# Lesson 4

Comparing Quadratic and Exponential Functions

- Let’s compare quadratic and exponential changes and see which one grows faster.

### 4.1: From Least to Greatest

List these quantities in order, from least to greatest, without evaluating each expression. Be prepared to explain your reasoning.

A. \(2^{10}\)

B. \(10^2\)

C. \(2^9\)

D. \(9^2\)

### 4.2: Which One Grows Faster?

- In Pattern A, the length and width of the rectangle grow by one small square from each step to the next.
- In Pattern B, the number of small squares doubles from each step to the next.
- In each pattern, the number of small squares is a function of the step number, \(n\).

- Write an equation to represent the number of small squares at Step \(n\) in Pattern A.
- Is the function linear, quadratic, or exponential?
- Complete the table:
\(n\), step number \(f(n)\), number of small squares 0 1 2 3 4 5 6 7 8

- Write an equation to represent the number of small squares at Step \(n\) in Pattern B.
- Is the function linear, quadratic, or exponential?
- Complete the table:
\(n\), step number \(g(n)\), number of small squares 0 1 2 3 4 5 6 7 8

How would the two patterns compare if they continue to grow? Make 1–2 observations.

### 4.3: Comparing Two More Functions

Here are two functions: \(p(x) = 6x^2\) and \(q(x) = 3^x\).

Investigate the output of \(p\) and \(q\) for different values of \(x\). For large enough values of \(x\), one function will have a greater value than the other. Which function will have a greater value as \(x\) increases?

Support your answer with tables, graphs, or other representations.

- Jada says that some exponential functions grow more slowly than the quadratic function \(f(x)=x^2\) as \(x\) increases. Do you agree with Jada? Explain your reasoning.
- Let \(f(x) = x^2\). Could you have an exponential function \(g(x)=b^x\) so that \(g(x) < f(x)\) for all values of \(x\)?

### Summary

We have seen that the graphs of quadratic functions can curve upward. Graphs of exponential functions, with base larger than 1, also curve upward. To compare the two, let’s look at the quadratic expression \(3n^2\) and the exponential expression \(2^n\).

A table of values shows that \(3n^2\) is initially greater than \(2^n\) but \(2^n\) eventually becomes greater.

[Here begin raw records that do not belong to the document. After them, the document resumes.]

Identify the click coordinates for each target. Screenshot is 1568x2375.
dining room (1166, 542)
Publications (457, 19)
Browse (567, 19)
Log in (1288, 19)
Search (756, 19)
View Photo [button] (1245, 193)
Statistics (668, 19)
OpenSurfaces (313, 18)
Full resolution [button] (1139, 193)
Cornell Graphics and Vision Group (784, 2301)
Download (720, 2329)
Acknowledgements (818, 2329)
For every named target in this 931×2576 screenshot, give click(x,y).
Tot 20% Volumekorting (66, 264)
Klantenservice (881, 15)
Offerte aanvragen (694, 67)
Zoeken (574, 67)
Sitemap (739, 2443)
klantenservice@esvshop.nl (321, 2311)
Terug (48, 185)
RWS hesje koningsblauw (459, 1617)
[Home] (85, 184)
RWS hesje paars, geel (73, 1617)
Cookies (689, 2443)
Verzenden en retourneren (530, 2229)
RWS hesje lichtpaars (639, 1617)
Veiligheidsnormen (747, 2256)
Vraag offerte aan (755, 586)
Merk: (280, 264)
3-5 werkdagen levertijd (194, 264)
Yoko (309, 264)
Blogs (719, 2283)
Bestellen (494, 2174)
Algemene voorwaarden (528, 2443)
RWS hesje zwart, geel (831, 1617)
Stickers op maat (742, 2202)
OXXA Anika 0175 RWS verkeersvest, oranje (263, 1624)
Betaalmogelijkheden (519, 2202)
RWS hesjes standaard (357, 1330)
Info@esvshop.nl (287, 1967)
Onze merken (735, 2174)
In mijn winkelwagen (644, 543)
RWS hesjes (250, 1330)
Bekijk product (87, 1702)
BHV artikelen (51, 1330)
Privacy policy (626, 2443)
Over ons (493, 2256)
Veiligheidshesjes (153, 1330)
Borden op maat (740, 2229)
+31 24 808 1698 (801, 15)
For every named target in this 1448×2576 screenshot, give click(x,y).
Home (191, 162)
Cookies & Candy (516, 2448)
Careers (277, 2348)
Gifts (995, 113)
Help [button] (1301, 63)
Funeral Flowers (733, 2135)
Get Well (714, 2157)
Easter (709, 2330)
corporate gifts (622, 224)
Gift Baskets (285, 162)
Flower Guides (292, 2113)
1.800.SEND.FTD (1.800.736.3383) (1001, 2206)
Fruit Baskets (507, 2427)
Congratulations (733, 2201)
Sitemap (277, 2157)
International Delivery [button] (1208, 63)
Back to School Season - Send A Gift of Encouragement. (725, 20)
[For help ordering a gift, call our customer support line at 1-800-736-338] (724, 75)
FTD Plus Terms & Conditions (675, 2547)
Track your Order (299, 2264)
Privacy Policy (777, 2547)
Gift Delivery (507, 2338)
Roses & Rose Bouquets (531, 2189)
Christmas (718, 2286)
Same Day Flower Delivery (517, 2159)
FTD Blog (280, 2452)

\(n\) | \(3n^2\) | \(2^n\) |
---|---|---|

1 | 3 | 2 |

2 | 12 | 4 |

3 | 27 | 8 |

4 | 48 | 16 |

5 | 75 | 32 |

6 | 108 | 64 |

7 | 147 | 128 |

8 | 192 | 256 |

We also saw an explanation for why exponential growth eventually overtakes quadratic growth.

- When \(n\) increases by 1, the exponential expression \(2^n\) always increases by a factor of 2.
- The quadratic expression \(3n^2\) increases by different factors, depending on \(n\), but these factors get smaller. For example, when \(n\) increases from 2 to 3, the factor is \(\frac{27}{12}\) or 2.25. When \(n\) increases from 6 to 7, the factor is \(\frac {147}{108}\) or about 1.36. As \(n\) increases to larger and larger values, \(3n^2\) grows by a factor that gets closer and closer to 1.

A quantity that always doubles will eventually overtake a quantity growing by this smaller factor at each step.

### Video Summary

### Glossary Entries

**quadratic function**A function where the output is given by a quadratic expression in the input.